Back from vacation for three short days and I already miss the water. And the sun. And the sand. It's strange that I should miss that because the first time I stood in front of the ocean I almost collapsed looking at it, stretched from the place I was standing to a place so far away I couldn't see it, water in front of me and on either side, grey and cold and deep and fucking endless. The ocean scares me. Things that are way beyond my understanding scare me, and that water is so deep... I do now understand why people flock to California. The first civilizations were formed around water. It seems fitting that that would be where people feel most comfortable. I couldn't even count the number of beautiful, barefoot girls that looked so fucking happy and carefree that I smiled looking at them. Youth. I forget that I still have it.
Tiara came on vacation with us. Seven going on eight and my god, she reminds me of her Mother. It isn't even the face but the things she says. The way she laughs. How she sings. Nikki is still here, even if she doesn't want to be. I kept thinking, the whole trip, that she should have been there with us. Tiara wouldn't ride with anybody else but me on the scary rides, like Thunder Mountain Railroad or whatever the fuck it's called or Pirates of the Carribean or, oddly, Mr. Toad's Wild Ride. It's a kids' ride that takes you through hell where the temperature in the room actually goes way up. I must say that if I was seven, I would be scared, too. Also spent a good chunk of time with my sister, and she is sweet and smart and amazing, but I see so much of myself in her that it terrifies me. I see the teenage, angry Angela in her and if there is anything I want to protect her from, it's that; I don't want her to be like me. I have faith in her, though. I know she'll find herself and hopefully, the self she finds won't be so much like me.

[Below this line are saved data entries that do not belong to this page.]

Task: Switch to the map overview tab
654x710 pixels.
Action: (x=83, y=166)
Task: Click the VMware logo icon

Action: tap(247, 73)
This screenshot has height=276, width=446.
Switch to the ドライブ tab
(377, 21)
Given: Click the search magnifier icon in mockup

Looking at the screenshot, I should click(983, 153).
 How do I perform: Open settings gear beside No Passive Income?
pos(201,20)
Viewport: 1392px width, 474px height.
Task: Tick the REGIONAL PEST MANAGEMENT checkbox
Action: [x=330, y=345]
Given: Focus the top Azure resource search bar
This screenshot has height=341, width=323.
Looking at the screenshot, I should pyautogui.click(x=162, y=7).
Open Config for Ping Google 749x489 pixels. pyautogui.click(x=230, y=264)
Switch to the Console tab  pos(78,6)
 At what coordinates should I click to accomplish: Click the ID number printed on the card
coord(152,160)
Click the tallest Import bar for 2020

Ed left for NC yesterday. I met his friend Murph on Monday night. I told him that two domineering, possessive women cannot get along no matter how much they have in common... I liked her alright but I got the feeling she didn't like me. I'm not that concerned. Anyhow, Ed is going to be gone for two weeks. Maybe more if one of the many girls he loves asks him to move back home. Strange how I've only know him for, what, five months if that and I am already feeling a little out of sorts today because Thursdays, Sundays, and sometimes Wednesdays are EdAngela days. And today is Thursday and it's just me, at the public library, updating my journal for the first time in two weeks.
I'm going to finish printing out yet more college shit, and then I'm going to drink so much coffee that I stay awake for days. Love, love, love.